Top of Material for this task

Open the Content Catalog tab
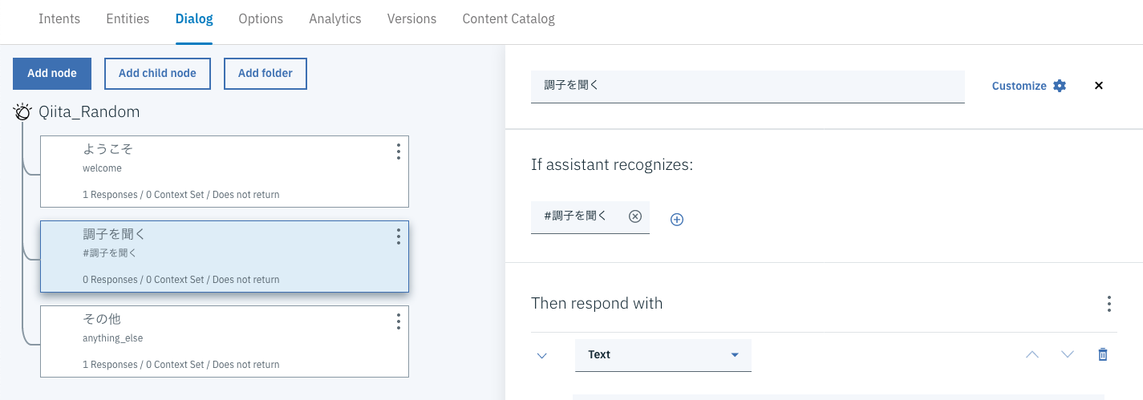The height and width of the screenshot is (400, 1143). (509, 18)
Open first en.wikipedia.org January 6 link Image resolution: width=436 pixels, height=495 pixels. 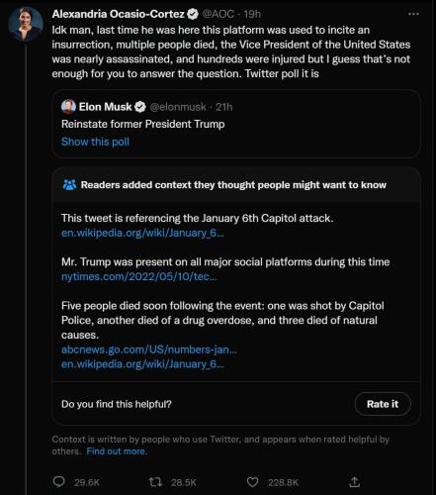(142, 233)
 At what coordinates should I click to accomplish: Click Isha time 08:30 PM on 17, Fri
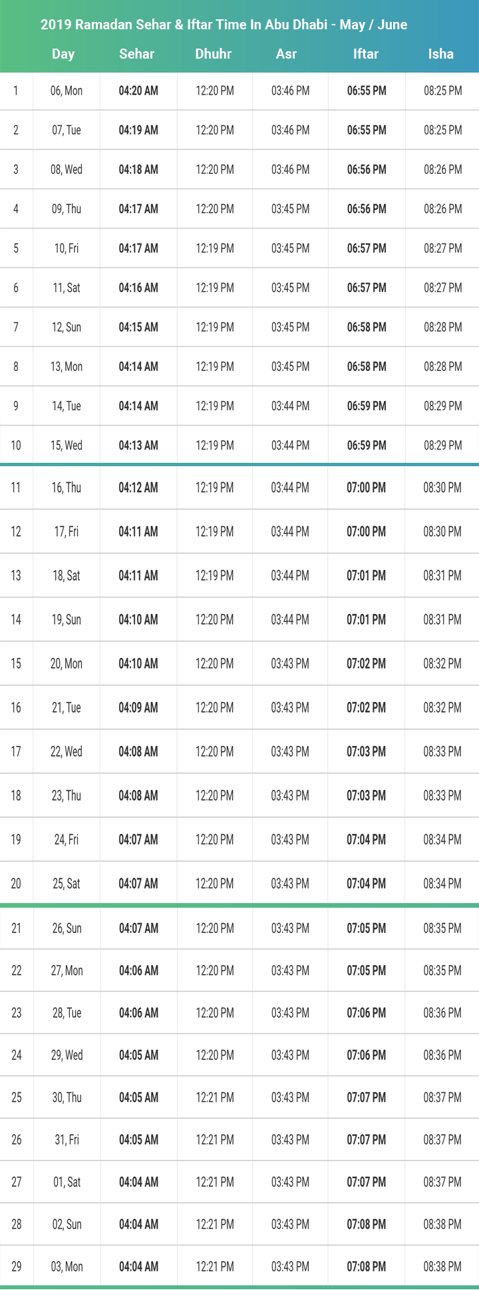pos(442,532)
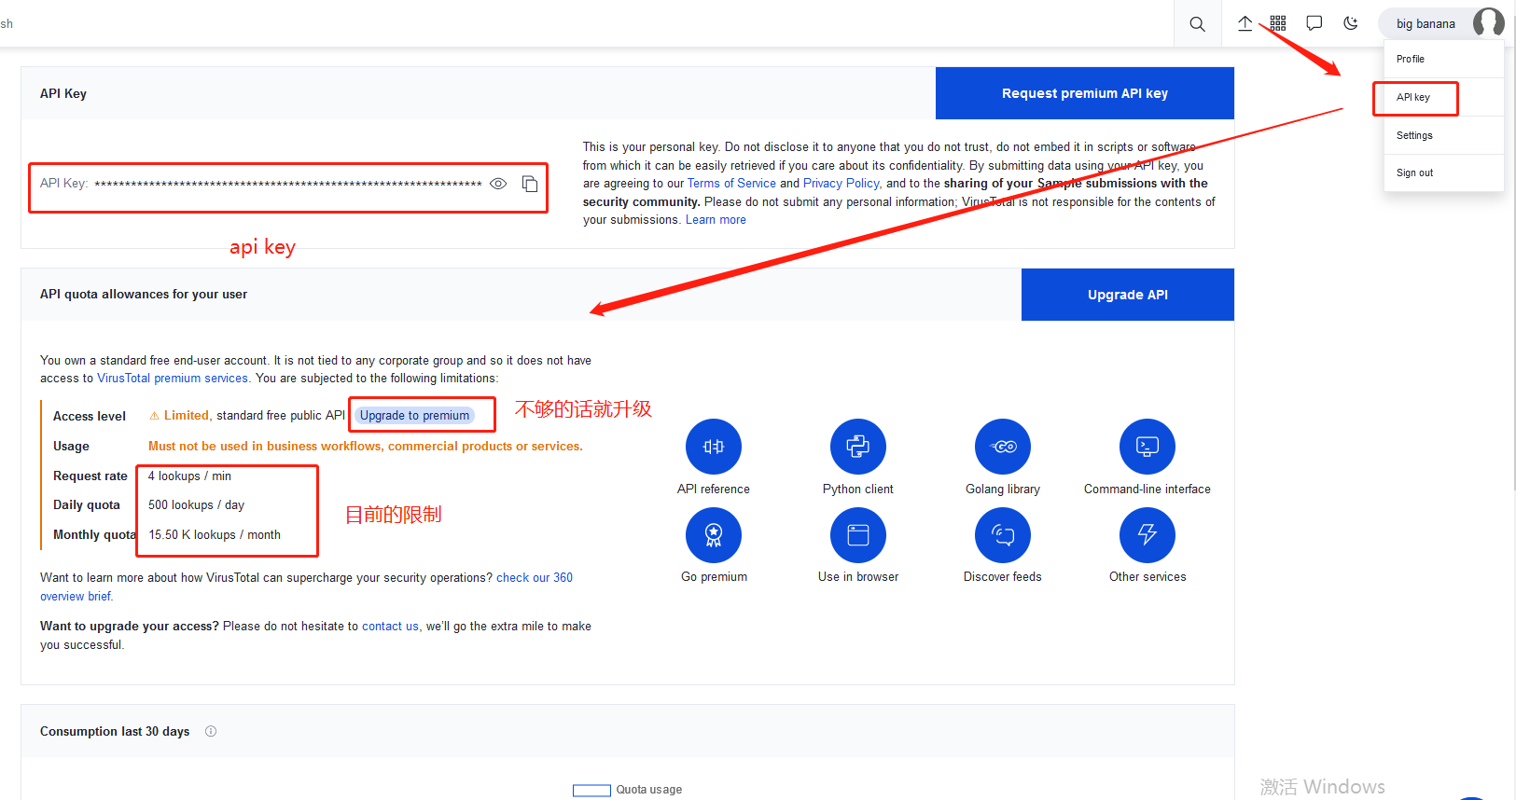Image resolution: width=1516 pixels, height=800 pixels.
Task: Open the API reference icon
Action: 714,447
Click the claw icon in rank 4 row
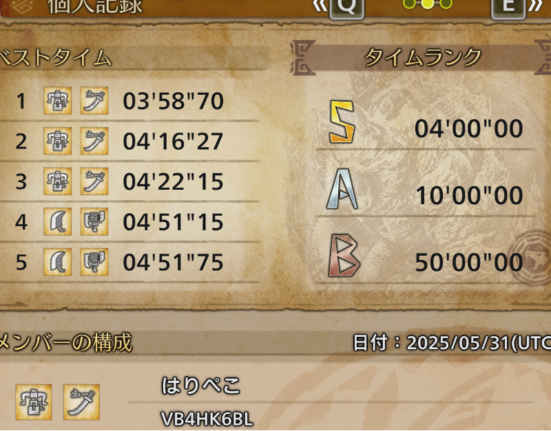 (x=58, y=221)
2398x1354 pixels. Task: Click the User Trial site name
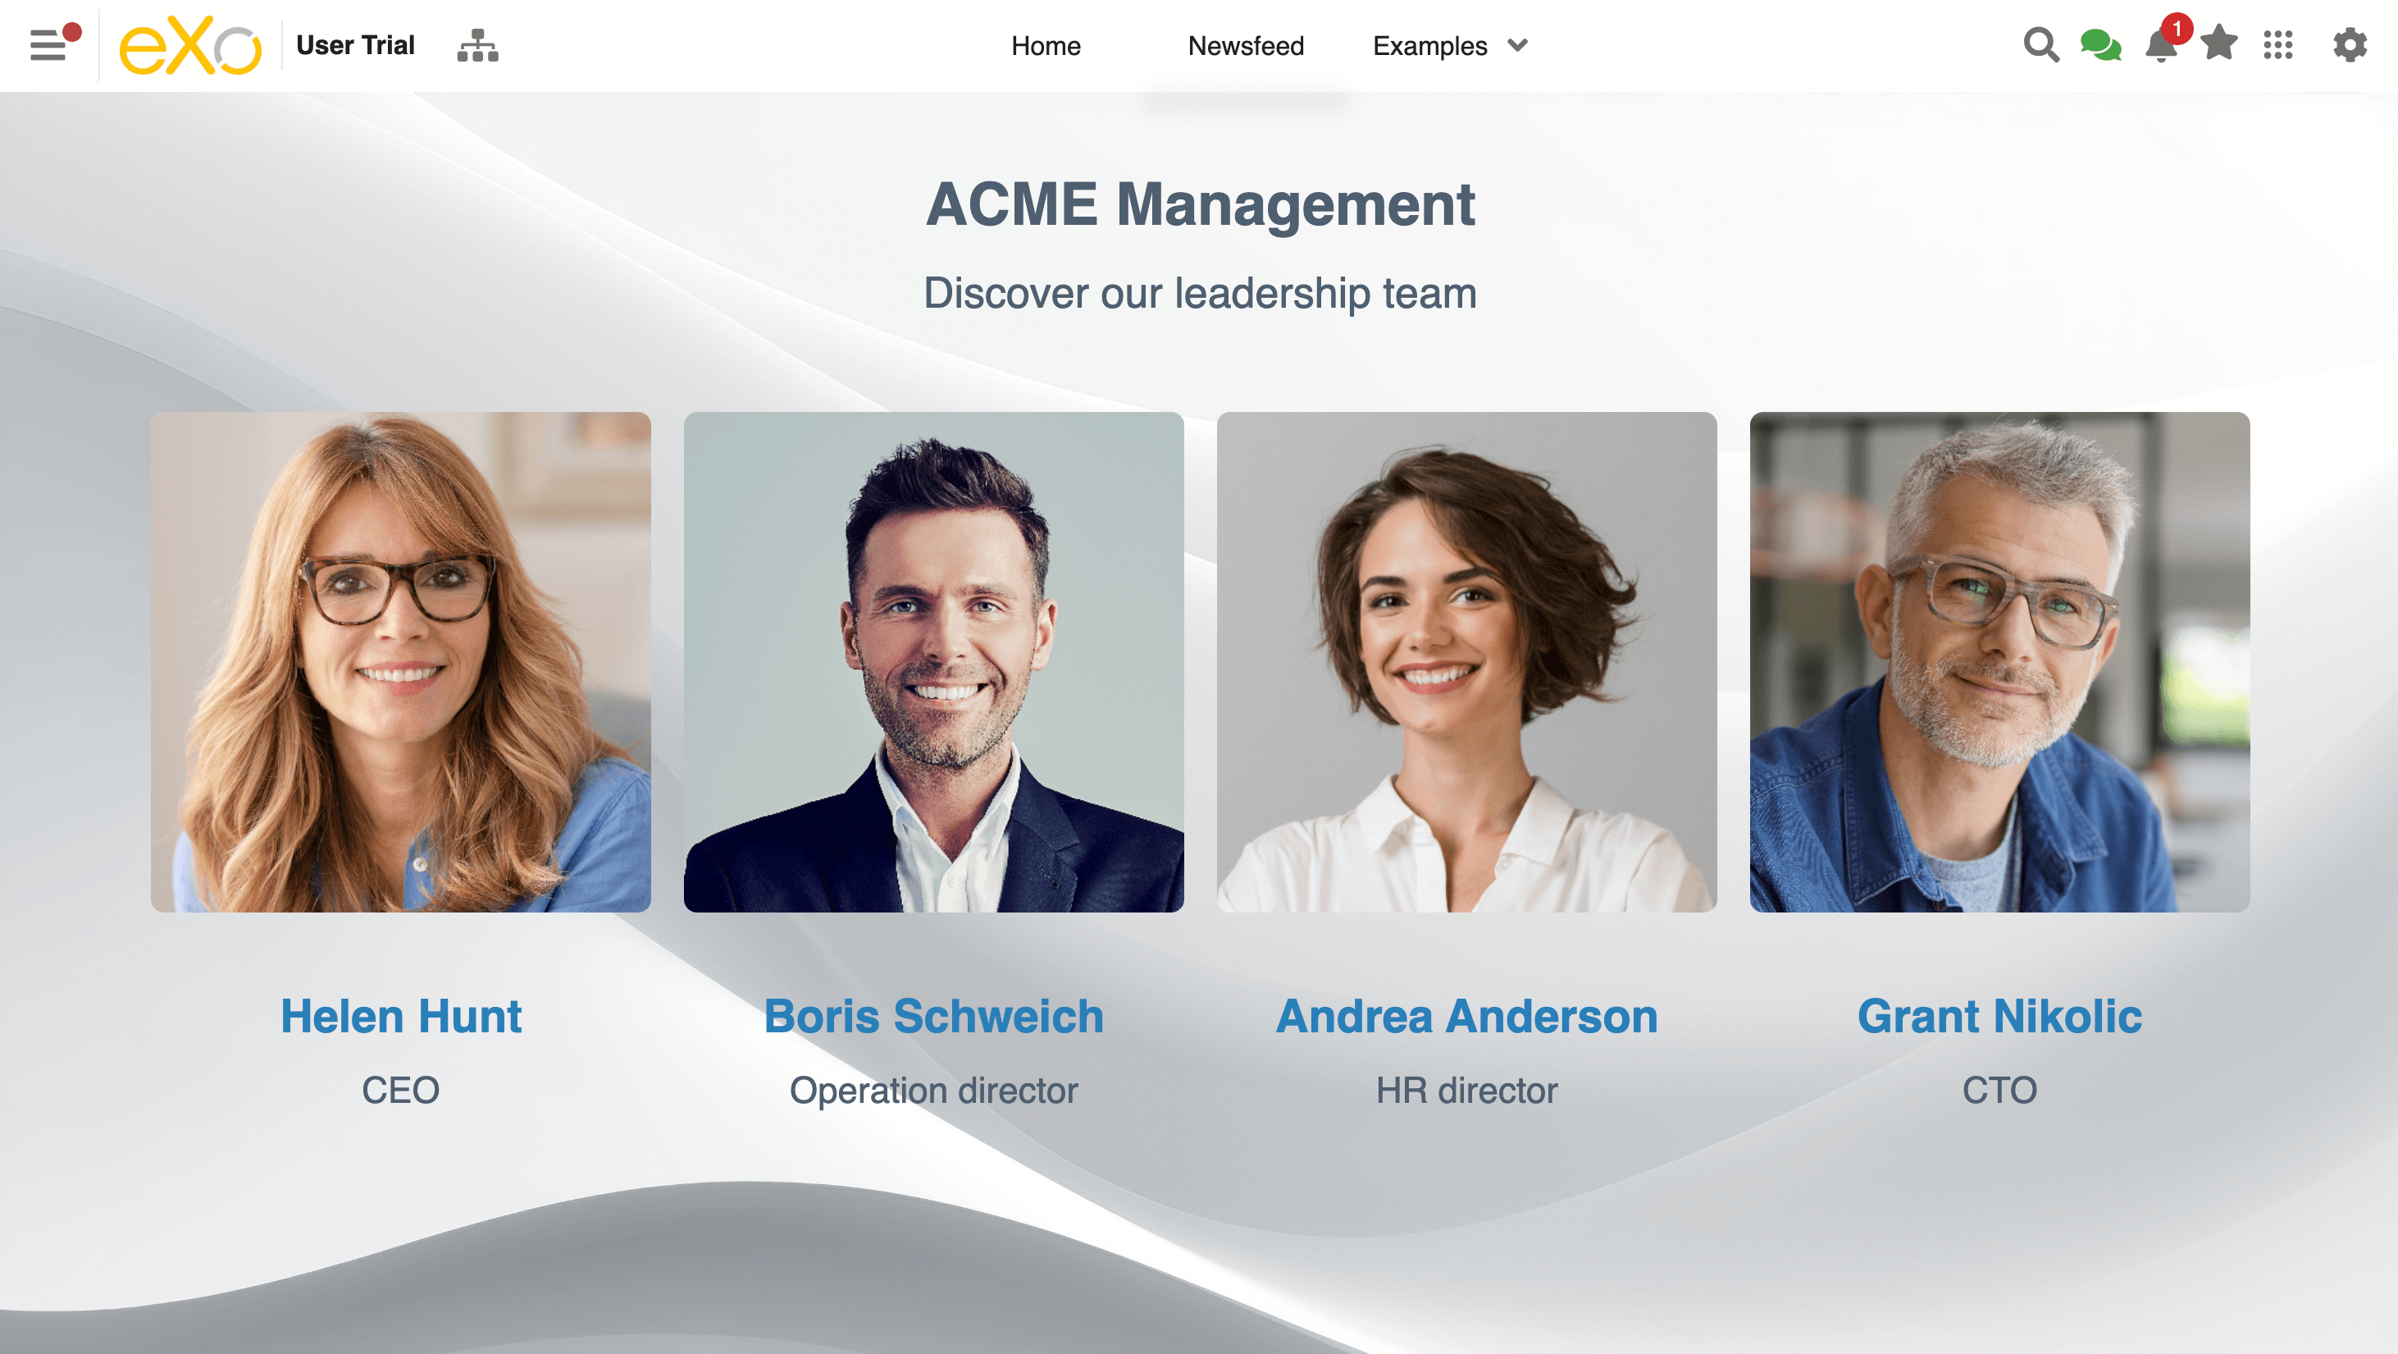pyautogui.click(x=355, y=45)
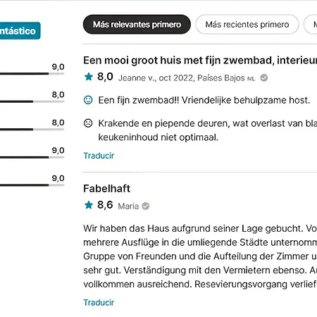Click the first 8,0 category rating bar
Viewport: 317px width, 317px height.
pos(32,101)
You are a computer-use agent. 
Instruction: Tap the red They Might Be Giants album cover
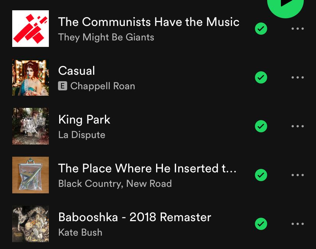(x=31, y=29)
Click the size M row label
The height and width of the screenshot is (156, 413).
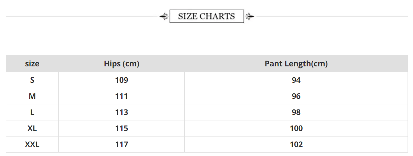[x=32, y=96]
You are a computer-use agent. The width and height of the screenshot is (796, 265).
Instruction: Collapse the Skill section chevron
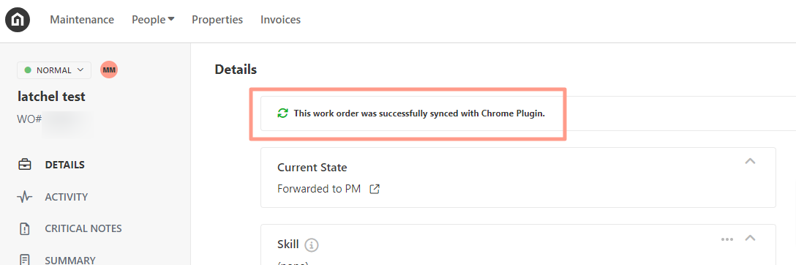pyautogui.click(x=750, y=238)
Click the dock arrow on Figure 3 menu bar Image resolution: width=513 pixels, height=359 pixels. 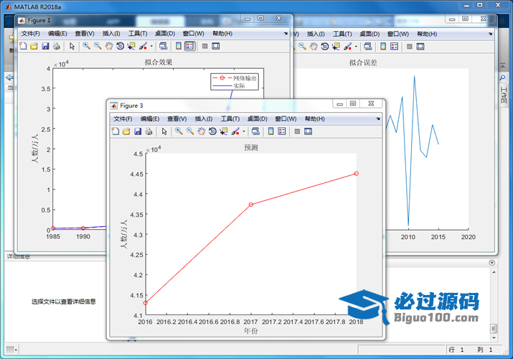pos(379,118)
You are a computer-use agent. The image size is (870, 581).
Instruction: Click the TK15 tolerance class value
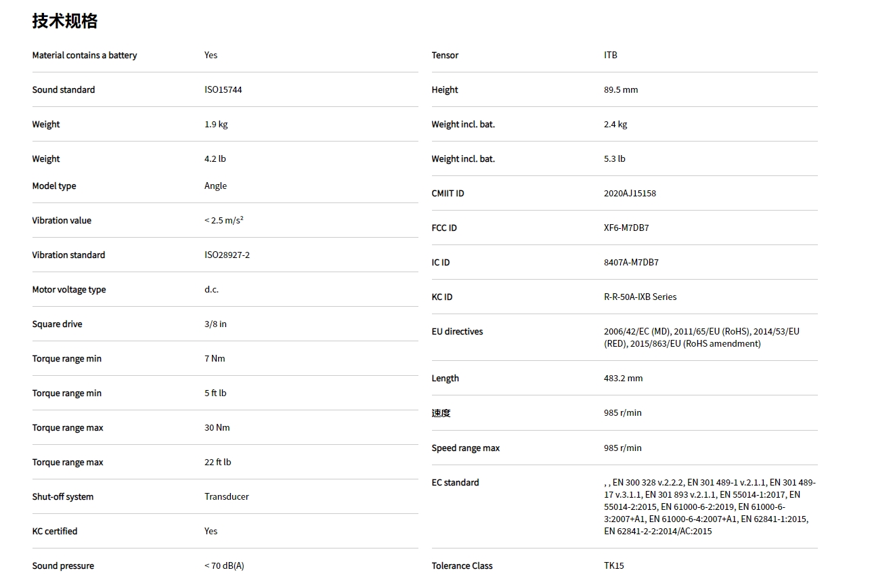[613, 565]
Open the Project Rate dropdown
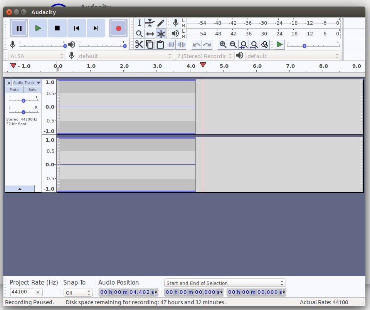The width and height of the screenshot is (370, 310). pyautogui.click(x=38, y=292)
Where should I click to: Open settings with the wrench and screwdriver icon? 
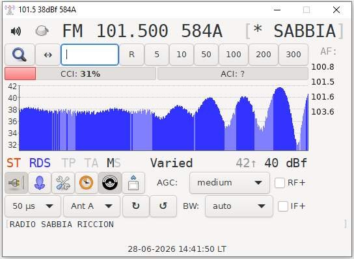pos(63,183)
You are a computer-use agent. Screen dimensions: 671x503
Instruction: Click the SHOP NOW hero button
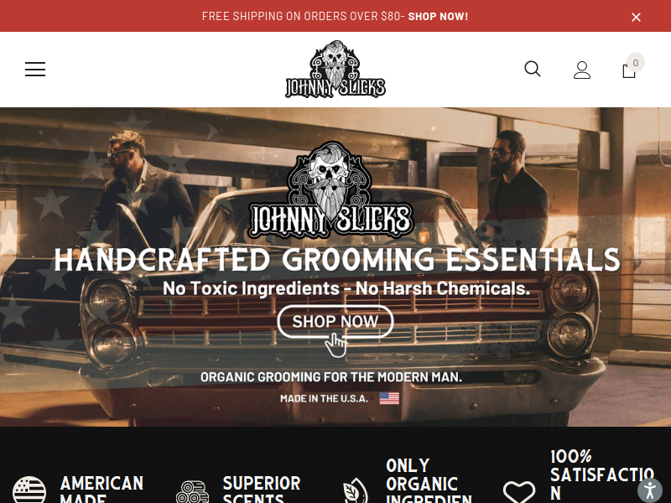click(x=335, y=322)
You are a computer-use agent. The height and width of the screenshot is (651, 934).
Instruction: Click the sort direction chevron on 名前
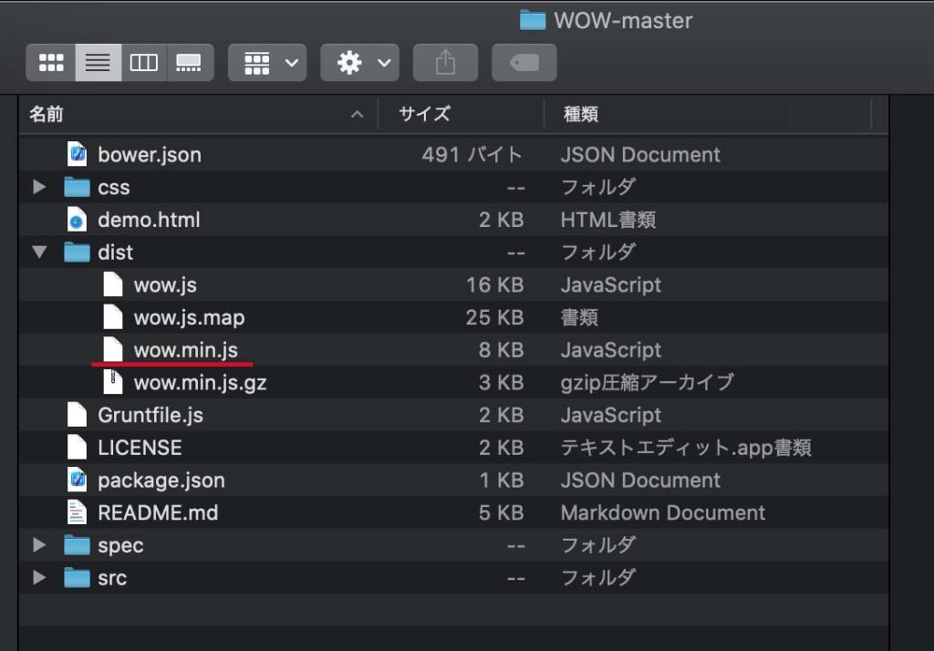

Bottom of Material for this task

Exercise description = Line by line and exactly, reproduce the span from the line with "You are a computer-use agent. Screen" through the end of the data above, both ends included, with pictures left out.

Expected answer =
You are a computer-use agent. Screen dimensions: 671x503
Instruction: Click the SHOP NOW hero button
click(x=335, y=322)
You are a computer-use agent. The height and width of the screenshot is (651, 934).
Instruction: Click the sort direction chevron on 名前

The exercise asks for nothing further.